Here is it is. Straight from the horse’s mouth.

Brooks Brothers 3/2 Roll History

This history sounds trendier than I would have imagined (or perhaps preferred to imagine), but I will add it to the list of 3/2 creation theories. I have briefly laid out the three explanations that I am currently aware of below:

  1. Original Design – The 3/2 roll was not meant to look like or mimic any jacket.
  2. Influenced by well-worn 3-buttons Jackets – The 3/2 roll was designed to look like a well-worn 3-button jacket that had developed the 3/2 roll overtime.
  3. Influenced by College-age Trend – As Brooks Brothers suggests above the 3/2 roll was made to capitalize on a trend created by college age students of pressing back the 3rd button.

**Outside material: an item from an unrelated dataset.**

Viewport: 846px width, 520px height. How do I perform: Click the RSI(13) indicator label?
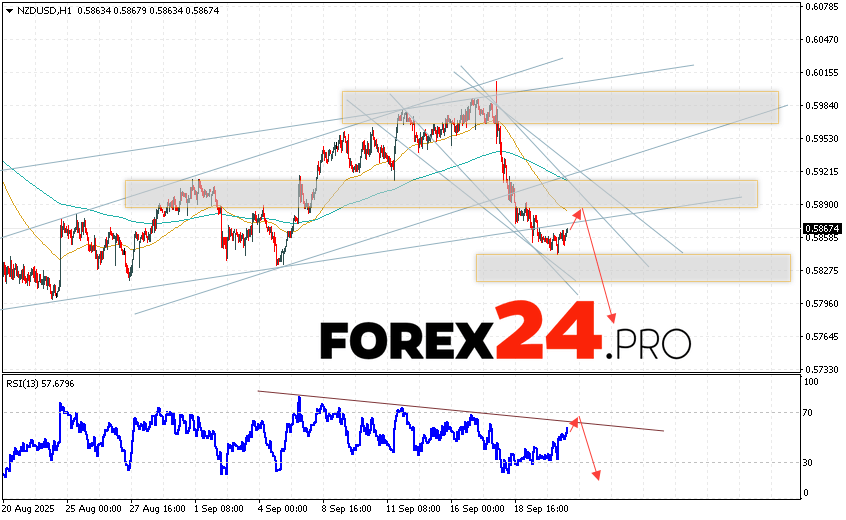click(x=40, y=383)
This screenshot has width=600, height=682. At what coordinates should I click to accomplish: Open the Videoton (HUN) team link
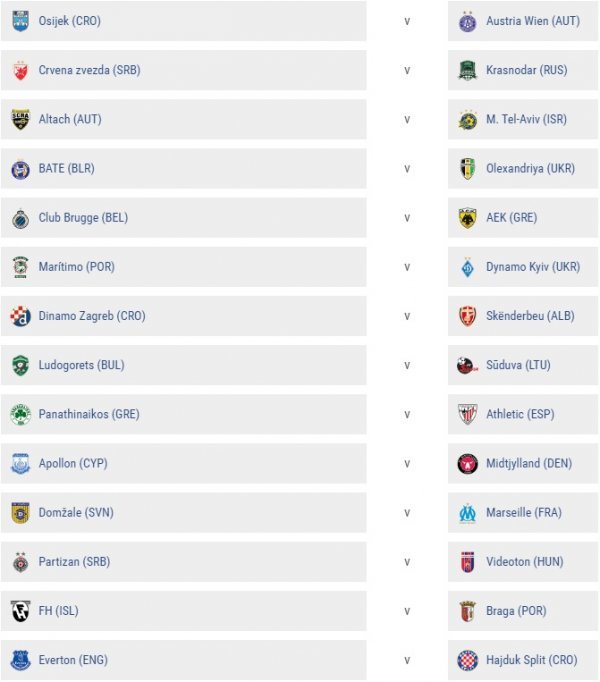coord(524,562)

What’s the truth? We may never know the whole history of the #1 sack (even with the world’s leading Trad scientists on the case), but my instinct tells me that it was probably not an original design. If it were original and not meant to look like the jacket had either been pressed or naturally rolled to that position I can’t imagine the designer including the 3rd button and button hole on the jacket. However, I could be underestimating the creativity of designers.

The last two explanations both seem plausible. I have to admit that I would prefer that the 3/2 roll have been created to imitate a well-worn 3-button jacket instead of made to feed a fashion trend created by college kids. However, the history that Brooks Brothers offers above is more of a statement and less of a complete history. Perhaps the trend had less to do with 2-button jackets being passé as mentioned by Brooks, but instead the students did it because they wanted the well-worn look of the 3/2 roll?

Any other theories out there?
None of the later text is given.